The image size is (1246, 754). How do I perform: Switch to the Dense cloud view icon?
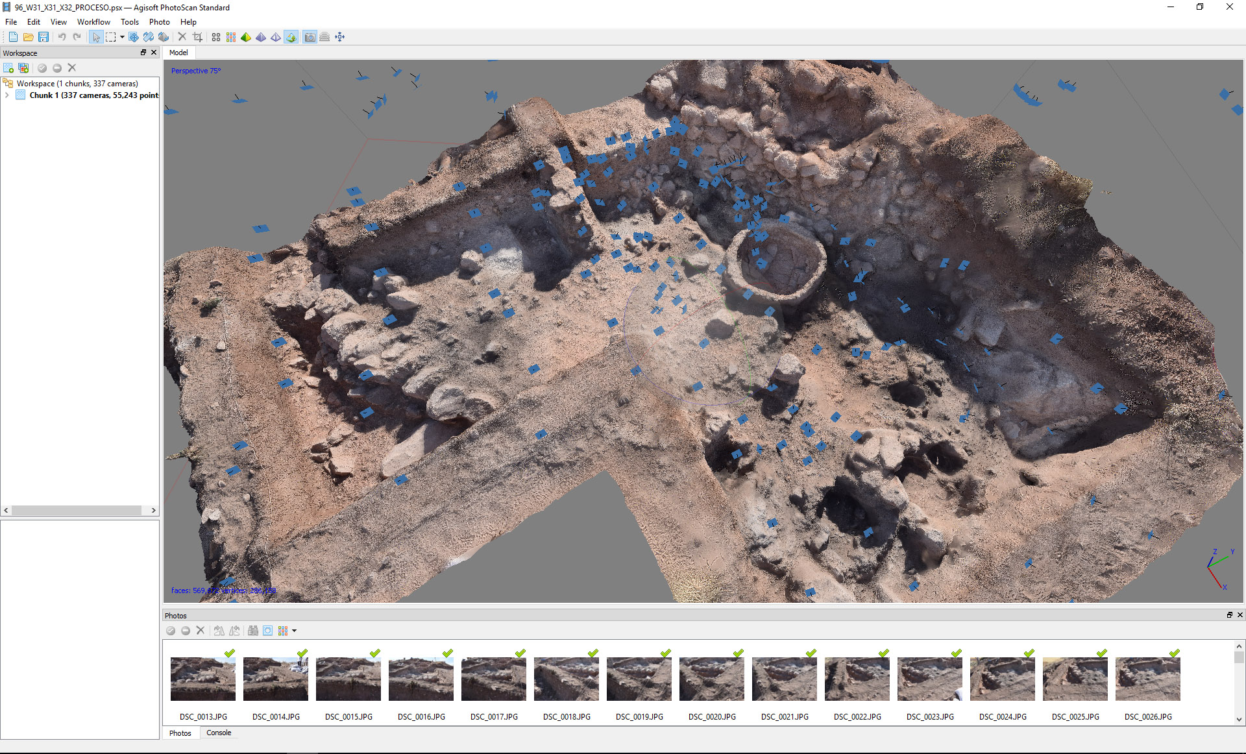[231, 37]
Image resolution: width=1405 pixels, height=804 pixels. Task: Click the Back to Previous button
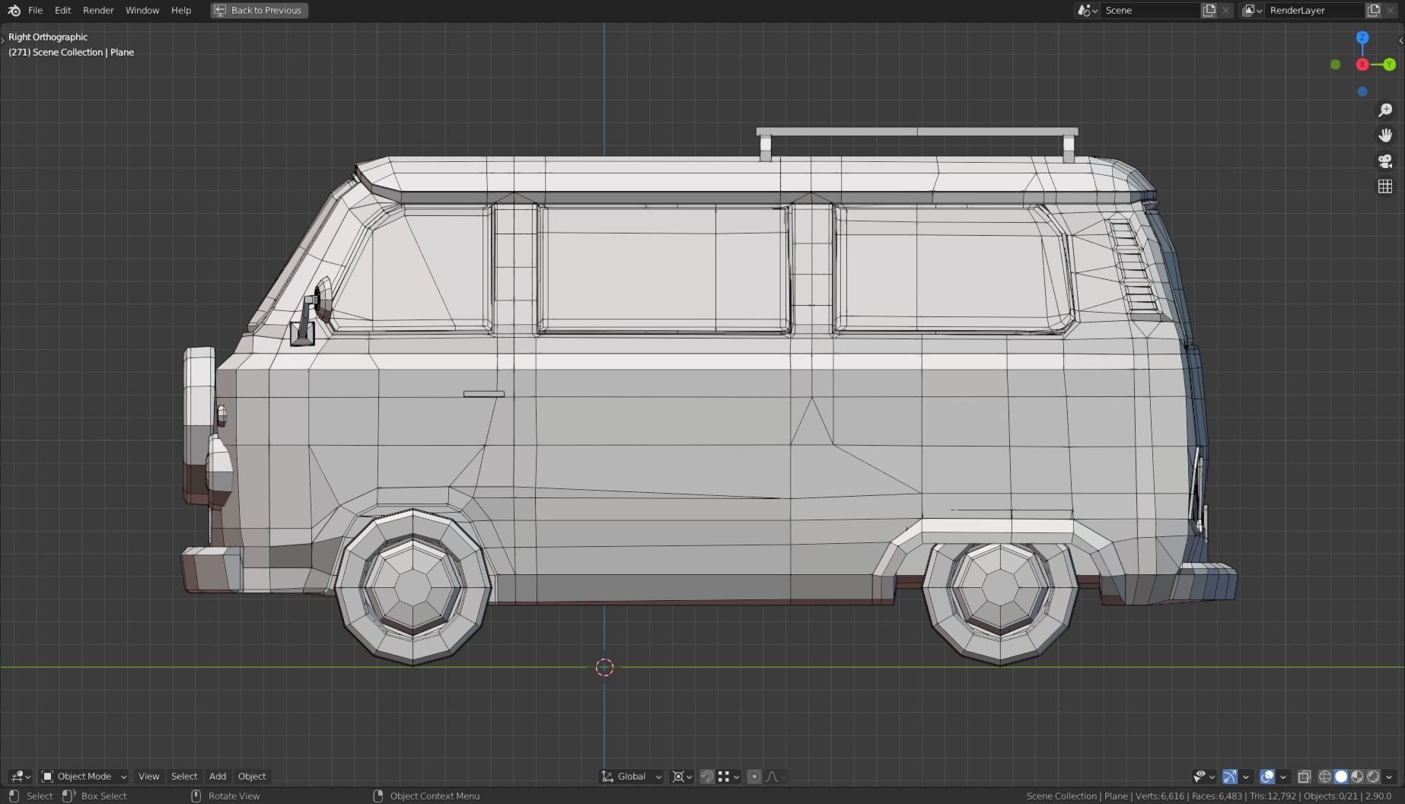click(259, 10)
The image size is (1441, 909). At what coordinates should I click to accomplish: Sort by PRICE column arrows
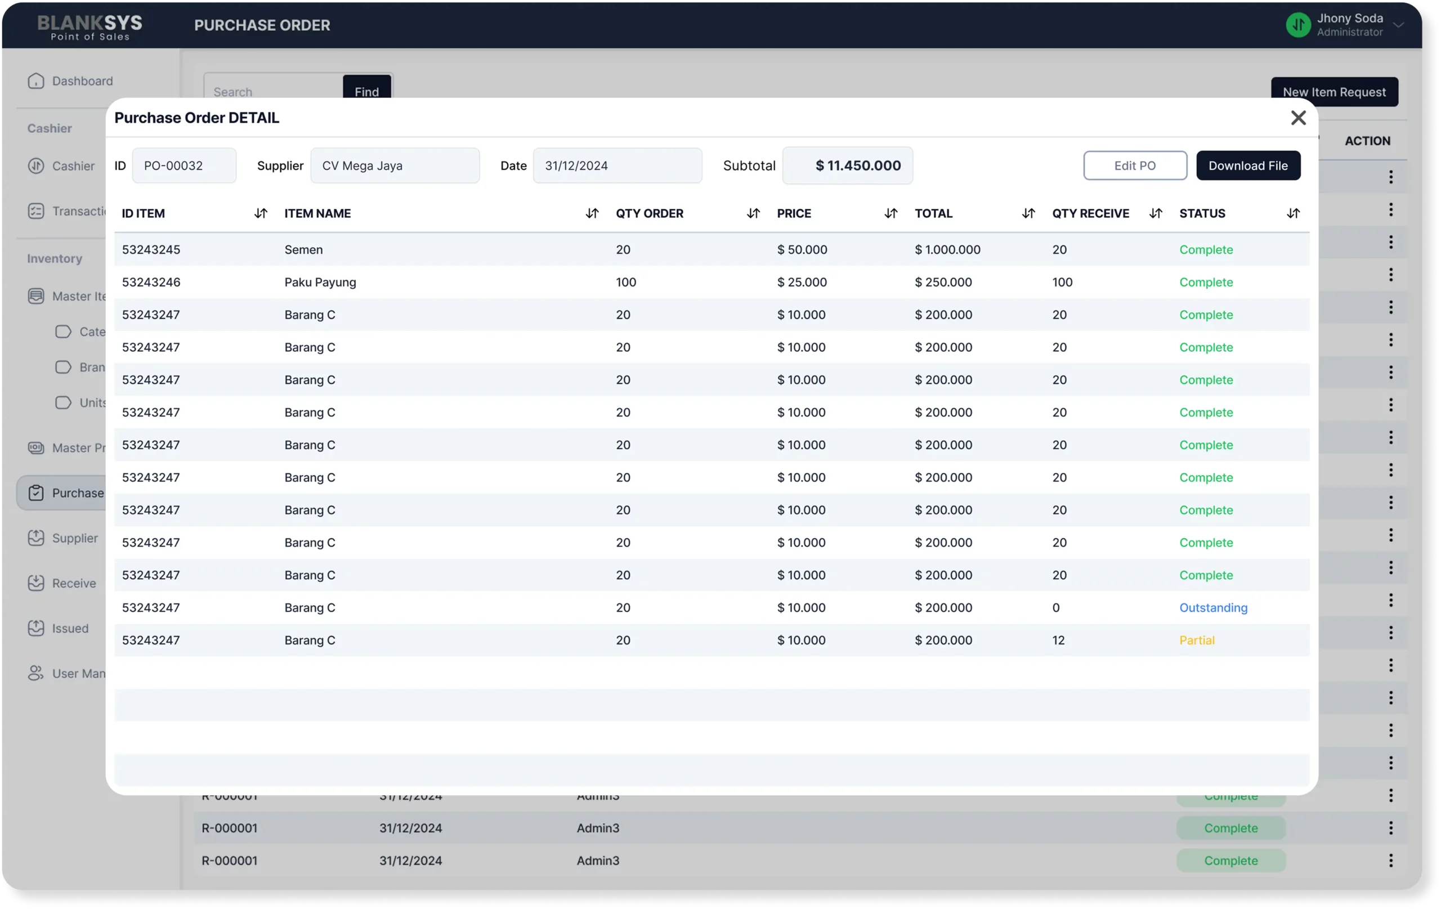click(x=890, y=213)
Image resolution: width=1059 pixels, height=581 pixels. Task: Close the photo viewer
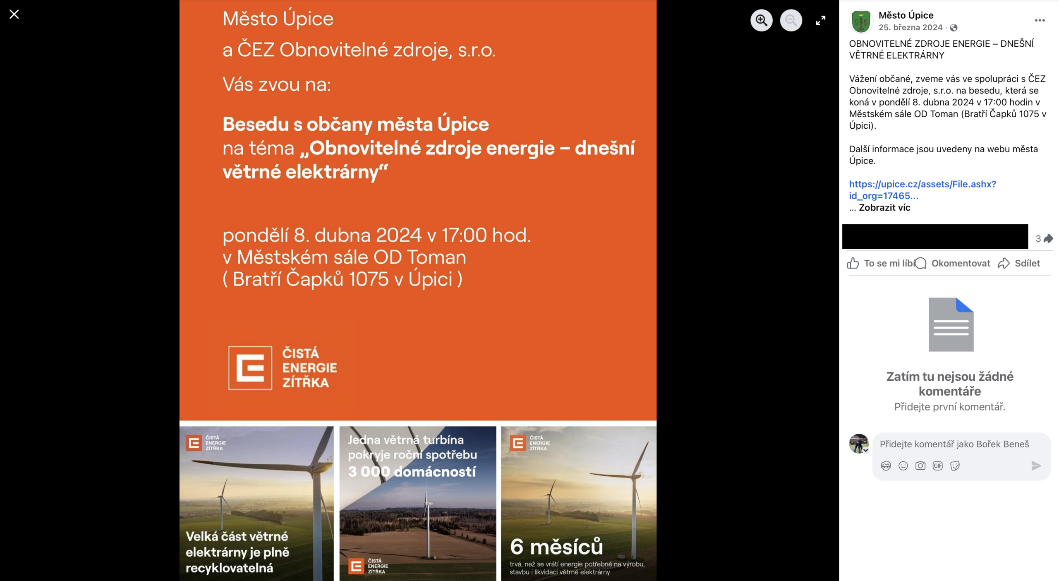[14, 14]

::::::

### HOW TO COMPLETE THIS TASK
Set down all records verbatim, omitting images.

### COMPLETED EXERCISE
The image size is (1246, 754). How do I perform: Switch to the Dense cloud view icon?
[231, 37]
Image resolution: width=1405 pixels, height=804 pixels. Task: Click the Back to Previous button
click(259, 10)
The image size is (1441, 909). At what coordinates should I click to accomplish: Sort by PRICE column arrows
click(x=890, y=213)
Image resolution: width=1059 pixels, height=581 pixels. Task: Close the photo viewer
[14, 14]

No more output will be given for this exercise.